We all have some clock that will expire; we don’t know when that moment will happen, so we often say the phrase to each other, live life to the fullest. As humans, the idea of time can scare us or create stress for us. As each moment goes by, it takes us one second closer to that unknown timer going off.

Last weekend I finally had an opportunity to make it out on the ice. The Eau Pleine Flowage is in prime ice village status with all the shacks and people getting out. As with many of my outdoor adventures, I try to find areas of isolation; it was off Highway O that had the least amount of shacks, which is where I would spend my afternoon.

I was getting gear from the truck, a dad and son of about four years old pull into the parking lot. The little boy sees Boone and comes running over to greet Boone, who is just as excited to make a new friend. I told the Dad it was okay for his son to pet Boone; he is a friendly dog. The Dad heads back to his truck to get their gear together as the little boy and Boone bond.

Another truck pulls into the parking lot, and the guy gets out to start talking fishing with me. After a while, he looks at the little boy and says, “Oh, are you going fishing with Grandpa today?” The lightbulb went off, and I realized that this guy who appeared to be around my age also just called me a grandpa. I respond and say, “Oh, that boy isn’t my grandson; he is just a kid who came over to pet my dog!”

I wished the guy good luck fishing and headed out to the ice; Boone and I soon found our spot for the day. As we were sitting in the shack, I chuckled to myself about the conversation at the boat landing and thought, jeez, Scott, you are not aging well in life if at 46 years old you are being called a grandpa.

That afternoon I thought a lot about time. Reliving memories in my head about growing up with my brothers, the friends I made in high school, the stupid stuff that I have done in life, the number of hours I have spent fishing and hunting. How long would it take before I caught the first fish of the day? How much more time would I have left doing all these outdoor activities. Ironic how much time one can spend thinking about time!

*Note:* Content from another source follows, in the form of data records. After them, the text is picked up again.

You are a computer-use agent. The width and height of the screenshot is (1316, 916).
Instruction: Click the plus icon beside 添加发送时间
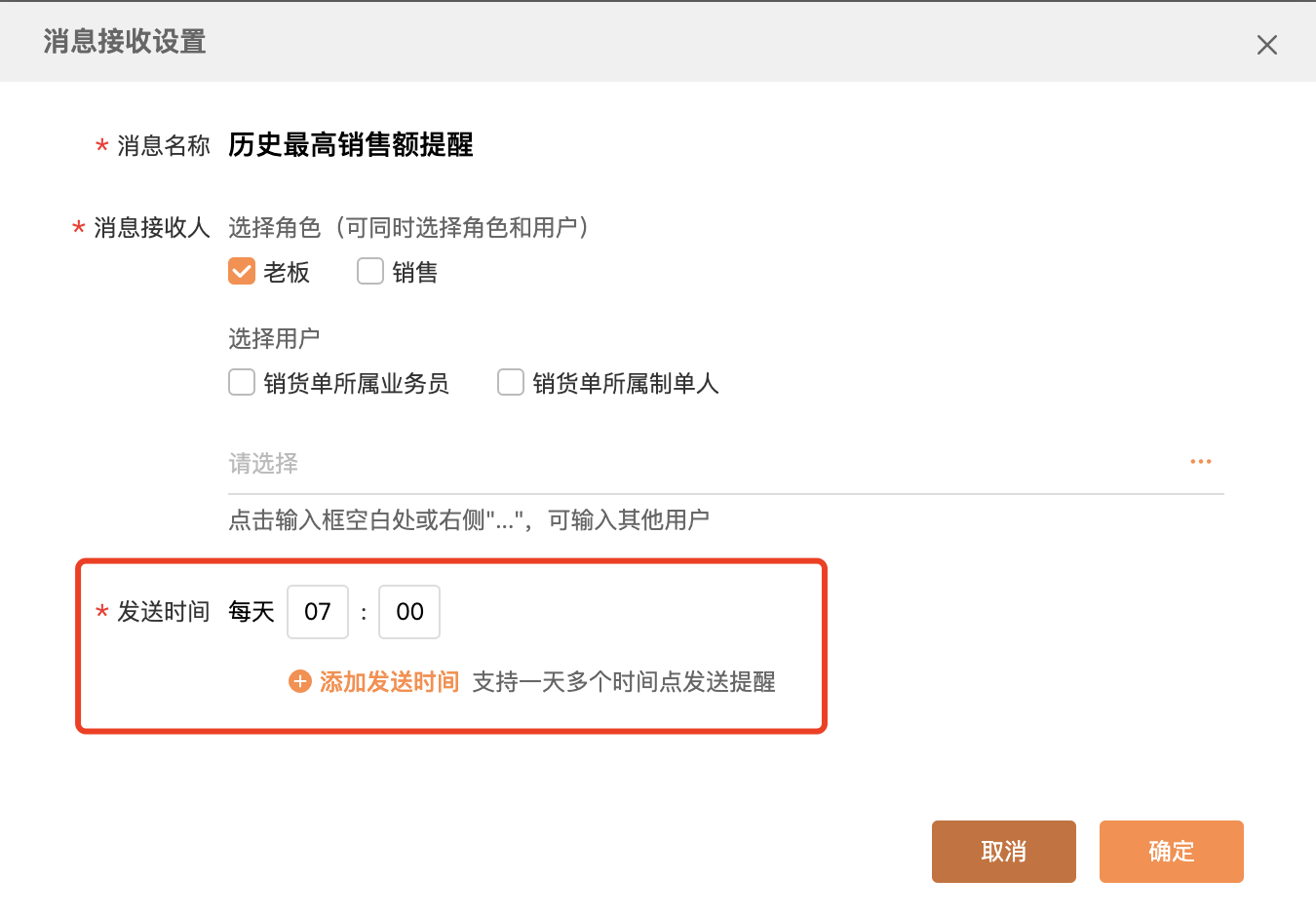coord(299,681)
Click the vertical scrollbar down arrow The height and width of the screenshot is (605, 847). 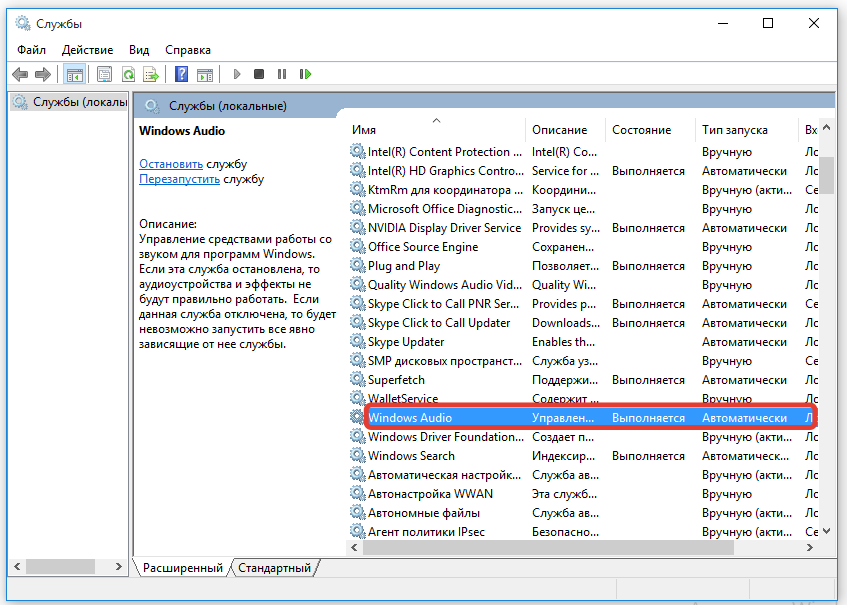coord(826,530)
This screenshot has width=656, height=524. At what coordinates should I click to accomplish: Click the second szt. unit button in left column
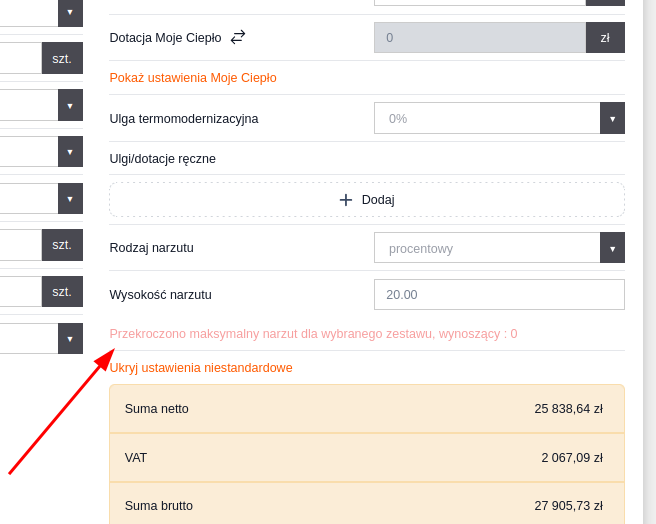tap(62, 245)
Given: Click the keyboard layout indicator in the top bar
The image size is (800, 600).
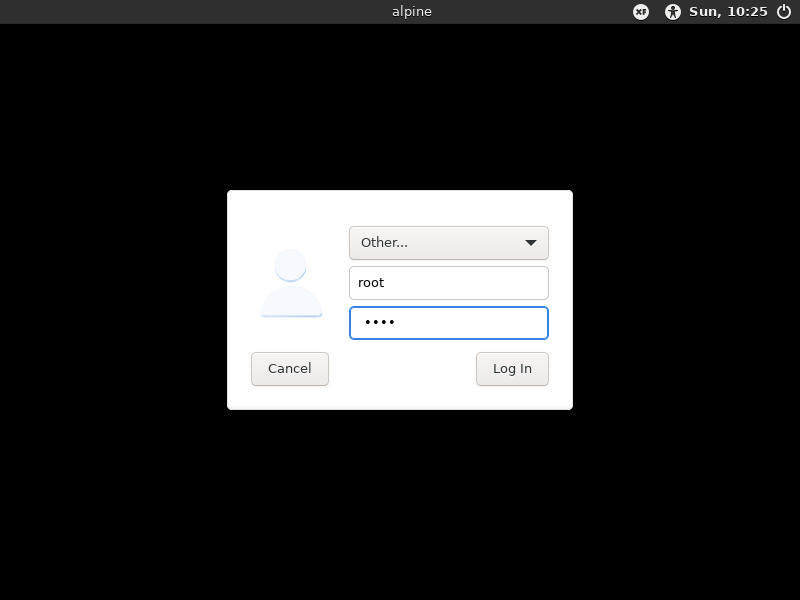Looking at the screenshot, I should (640, 12).
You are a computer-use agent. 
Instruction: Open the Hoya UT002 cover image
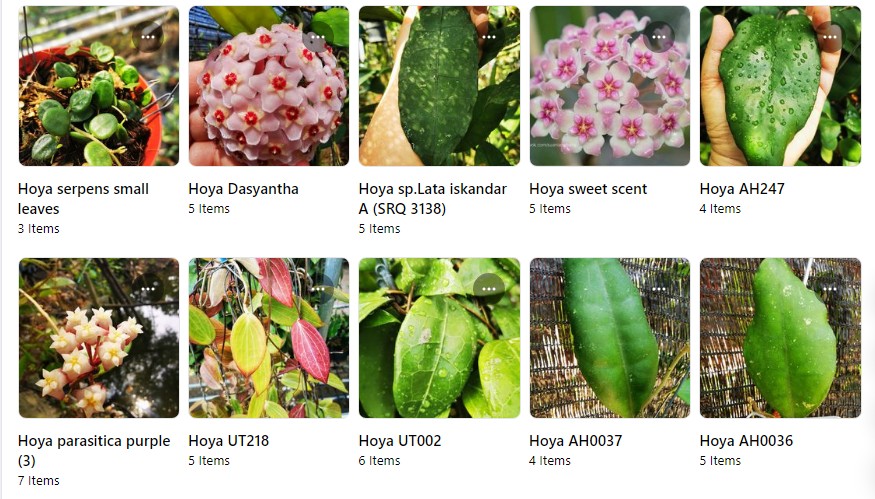tap(439, 338)
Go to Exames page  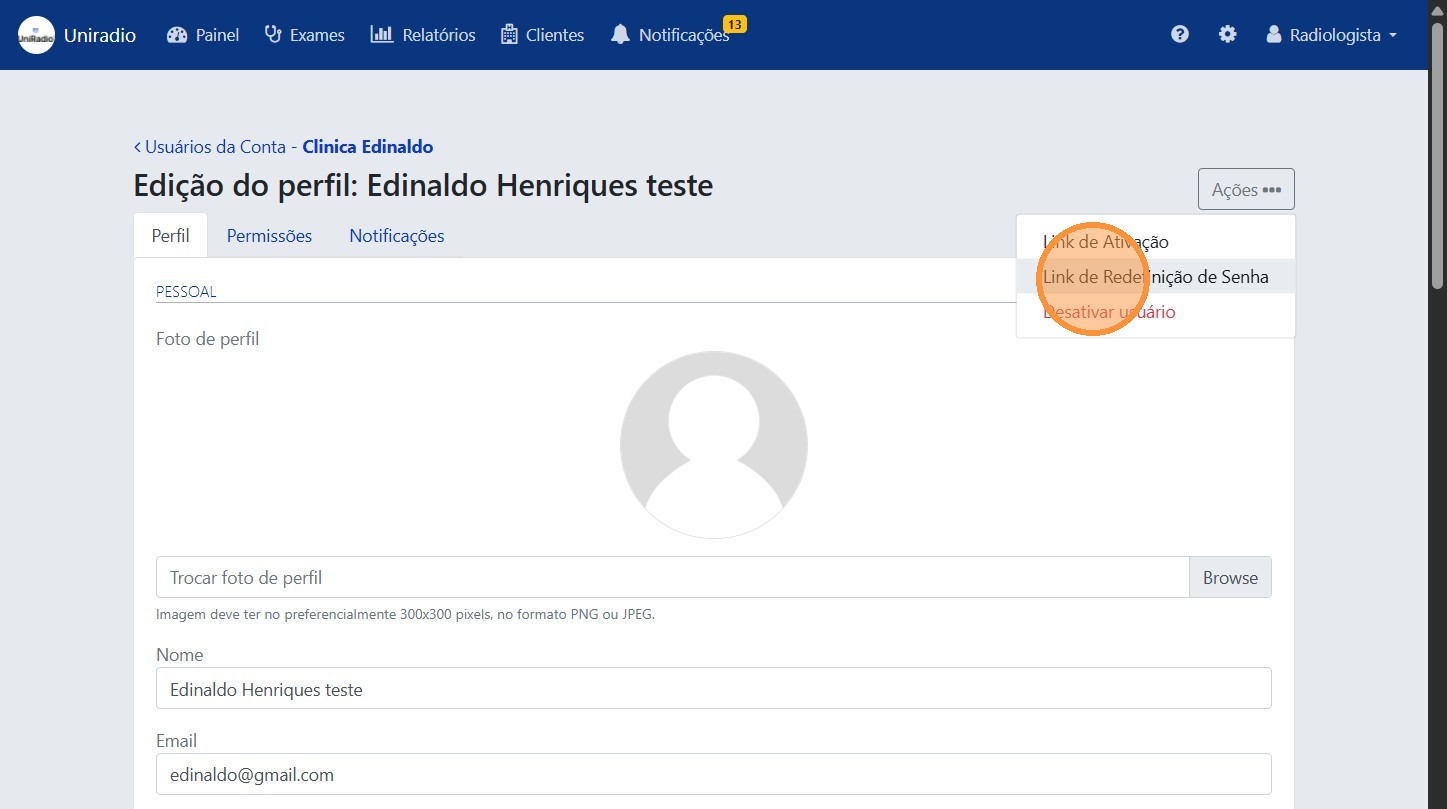click(304, 35)
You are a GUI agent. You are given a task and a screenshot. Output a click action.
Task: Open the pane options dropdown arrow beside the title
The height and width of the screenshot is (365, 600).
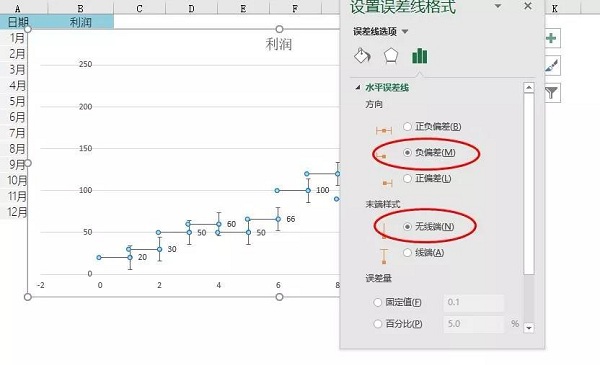coord(498,6)
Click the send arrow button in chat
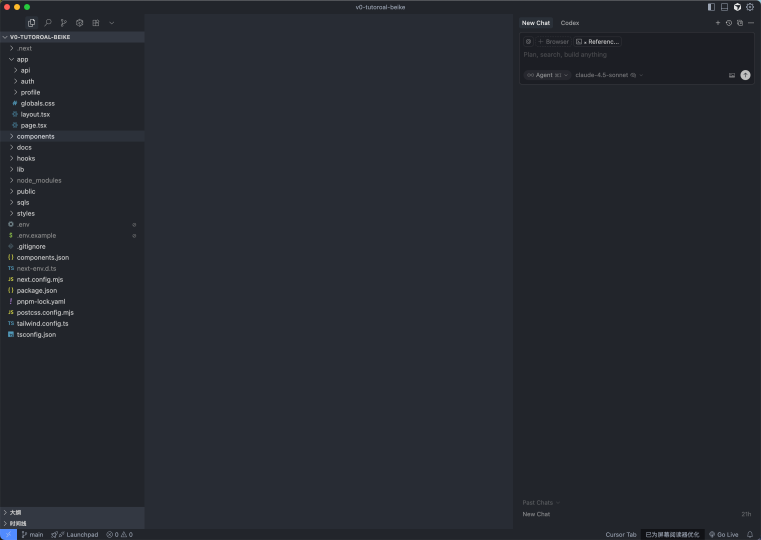This screenshot has height=540, width=761. [x=745, y=75]
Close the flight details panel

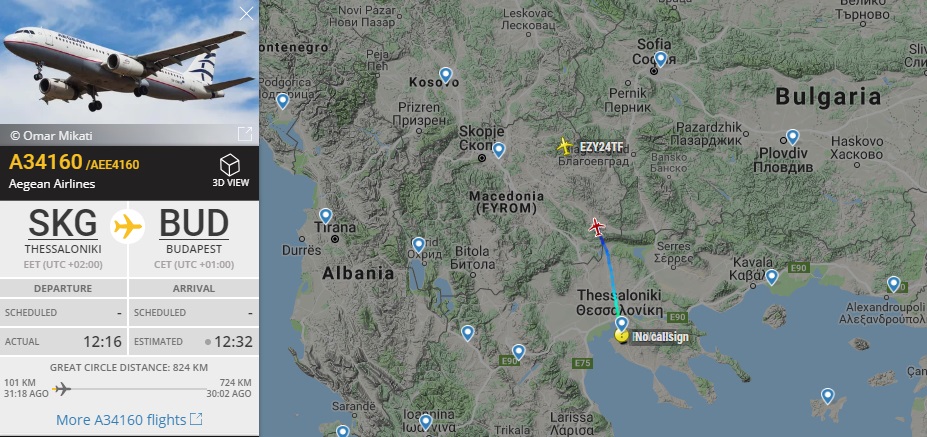(x=247, y=13)
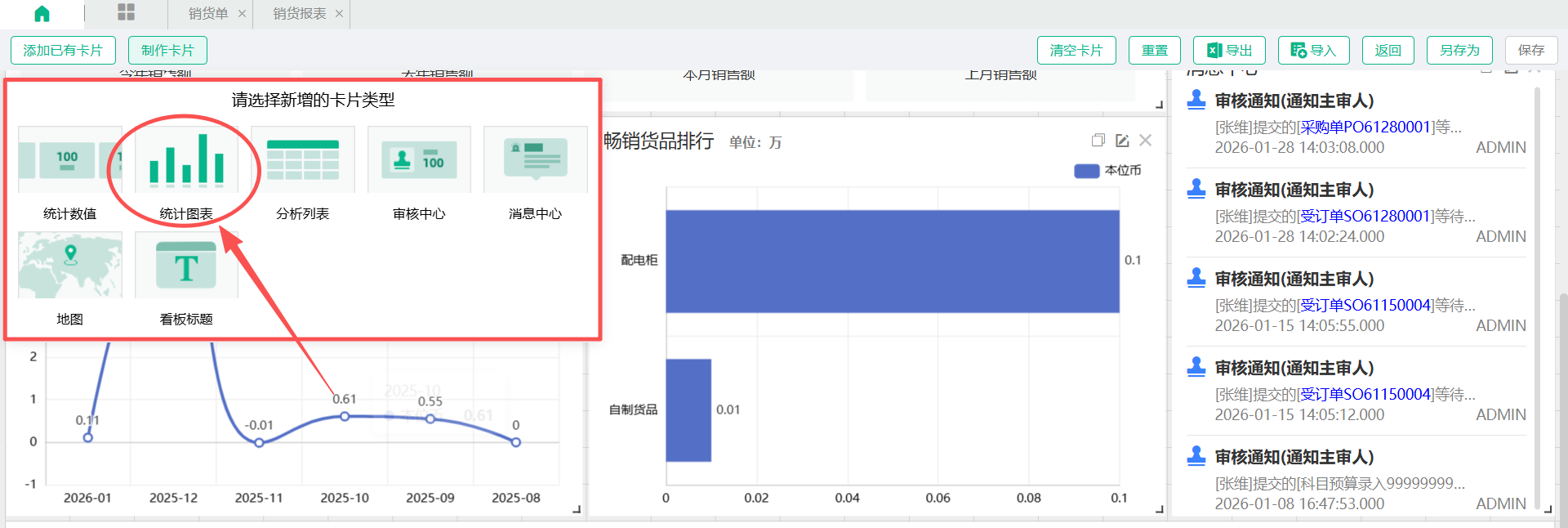
Task: Click the 制作卡片 button
Action: point(167,51)
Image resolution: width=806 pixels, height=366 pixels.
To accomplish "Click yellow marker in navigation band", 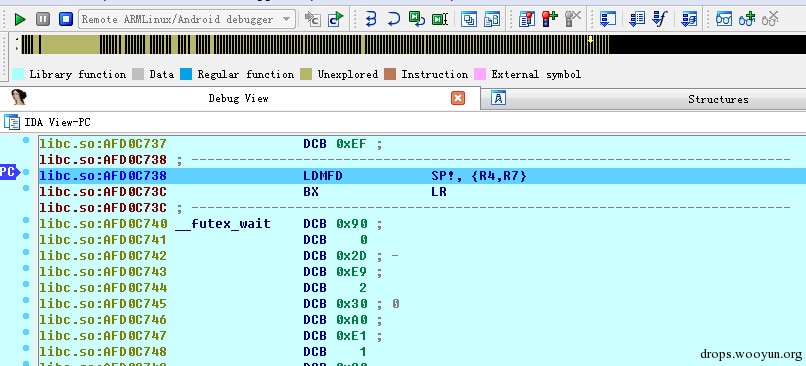I will click(x=591, y=40).
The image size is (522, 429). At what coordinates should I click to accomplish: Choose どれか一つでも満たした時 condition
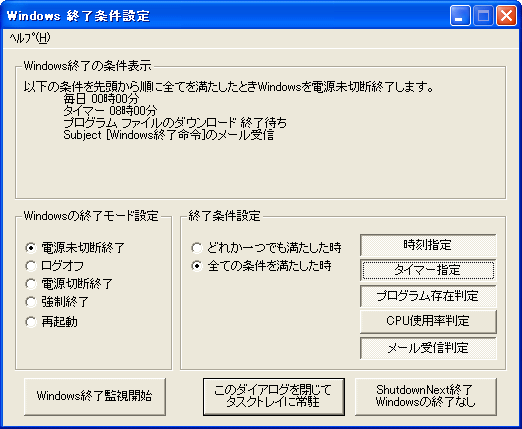(x=266, y=248)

Maybe I spent too much time drinking beer and whiskey, smoked too many cigarettes, haven’t kept any good sleep habits in life at all. I abused my body by putting it out in some of mother nature’s harshest conditions from cold, windburn, and sunburns. I spent a lot of time laughing so hard that you cry.

Sure, I could color my beard to get rid of the salt and pepper, which is now more salt than pepper, I could get procedures done to reduce the wrinkles. But then I thought, why do any of that? The way I look is a timeline of the life I have been fortunate enough to live.

In my afternoon on the ice, I had convinced myself that I had done a pretty good job of living life to the fullest. Oh, the first fish took about an hour to catch!

As far as details on the bite that day, I was fishing a giant sand flat area in 19 feet of water. The fish were right on the bottom. I was switching things up between waxie and crappie minnow. Once I would get them to mark on the locator, all fish were pretty responsive. If I couldn’t get them to bite on a waxie, I would drop a full crappie minnow on Swedish pimple; with a few light twitches, I would usually get them to hit. Of course, you miss a few bites, and I did lose a decent feeling fish on the way up to the hole. Overall though, I caught six fish, three short walleyes, and three perch. The ice conditions were excellent; close to eight inches of ice, with the lack of snow cover ice cleats, were needed to walk around safely.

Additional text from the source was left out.